富士のSUPER GT第2戦は日本のゴールデンウィークに開催されるので、週末ではなく水曜日に、そしていつもより長い110周でレースが行われました。いつもと少し違いますが、国民の休日なのでサーキットにはたくさんの観客が来ていました!

Monday - 5/2

月曜日はサーキットへの移動日でしたが、リラックスしたスタートでした。カズキとまた新幹線に乗って富士の最寄りの駅に行き、そこでレンタカーを借りました。サーキットではよそのチームがピットストップの練習をしていたのですが、その様子は見ごたえのあるものでした。重いタイヤを素早く外して別のタイヤをつける一連の動きは速く、ち密で、そして力強く、本当に職人芸です。練習は何度も繰り返されていましたが、それはピットストップで失敗すると何秒もロスしてしまい、そのロスをコース上で取り戻すのはものすごく難しいからです。ピットストップはそれぞれが自分の役割を熟知し、細心の注意を払ってコーディネートされたダンスのようです。速いピットストップは見ごたえがあります。
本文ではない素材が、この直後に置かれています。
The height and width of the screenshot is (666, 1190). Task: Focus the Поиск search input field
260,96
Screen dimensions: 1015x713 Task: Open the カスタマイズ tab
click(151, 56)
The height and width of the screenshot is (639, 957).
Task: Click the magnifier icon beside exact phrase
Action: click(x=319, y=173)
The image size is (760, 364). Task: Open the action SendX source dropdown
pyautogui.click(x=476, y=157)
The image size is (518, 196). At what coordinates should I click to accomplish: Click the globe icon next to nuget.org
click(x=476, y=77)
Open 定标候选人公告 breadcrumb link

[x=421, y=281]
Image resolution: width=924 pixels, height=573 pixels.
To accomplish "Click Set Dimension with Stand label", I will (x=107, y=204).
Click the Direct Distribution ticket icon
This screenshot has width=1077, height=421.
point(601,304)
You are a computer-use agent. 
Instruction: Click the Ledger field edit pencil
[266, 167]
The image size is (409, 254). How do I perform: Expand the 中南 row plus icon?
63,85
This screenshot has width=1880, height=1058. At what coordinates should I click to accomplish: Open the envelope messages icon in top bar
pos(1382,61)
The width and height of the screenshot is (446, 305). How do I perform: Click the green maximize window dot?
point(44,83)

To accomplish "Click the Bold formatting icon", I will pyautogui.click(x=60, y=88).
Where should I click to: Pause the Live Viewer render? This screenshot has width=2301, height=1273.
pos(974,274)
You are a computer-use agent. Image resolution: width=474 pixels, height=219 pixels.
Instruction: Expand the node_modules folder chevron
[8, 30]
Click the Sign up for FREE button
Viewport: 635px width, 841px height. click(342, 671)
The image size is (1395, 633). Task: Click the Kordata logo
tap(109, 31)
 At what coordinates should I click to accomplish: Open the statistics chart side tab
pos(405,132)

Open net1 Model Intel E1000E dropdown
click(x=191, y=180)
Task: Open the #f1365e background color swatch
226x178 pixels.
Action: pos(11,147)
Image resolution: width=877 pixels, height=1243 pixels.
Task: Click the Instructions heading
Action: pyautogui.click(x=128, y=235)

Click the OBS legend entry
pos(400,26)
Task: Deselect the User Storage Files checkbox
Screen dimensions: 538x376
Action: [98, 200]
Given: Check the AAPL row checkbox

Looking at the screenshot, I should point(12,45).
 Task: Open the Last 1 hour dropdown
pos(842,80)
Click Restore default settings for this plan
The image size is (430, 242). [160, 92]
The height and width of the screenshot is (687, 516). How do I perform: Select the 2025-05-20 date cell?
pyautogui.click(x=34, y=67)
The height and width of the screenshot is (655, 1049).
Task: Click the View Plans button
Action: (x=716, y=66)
僕らのクルマは僕のシートベルトの調整が必要でした。シートの腰回りはとてもタイトなので、ベルトがドライバーのお尻の下に来てしまうと最悪です!僕とカズキはシートポジションが違うので、シートベルトも違います。僕はカズキより背が高くシートも後方になるため、長いベルトが必要なのです。(黄色い印がついているのが僕のベルトです)

Tuesday - 5/3

火曜日は練習走行と予選の日でした。8時からチームミーティングがあり、レースでどのタイヤコンパウンドを使うかを話し合いました。そのタイヤを予選でも履かなくてはならないので、これはとても重要です。もし、より耐久性があって距離は行けるけど、予選のピークグリップが足りないタイヤを選んでいいスタート順位が得られないとすると僕らは困ってしまいます!全員が心底合意できれば、決めるのはストレスフリーで簡単なのですが!それにそれは正しい決定でもあります!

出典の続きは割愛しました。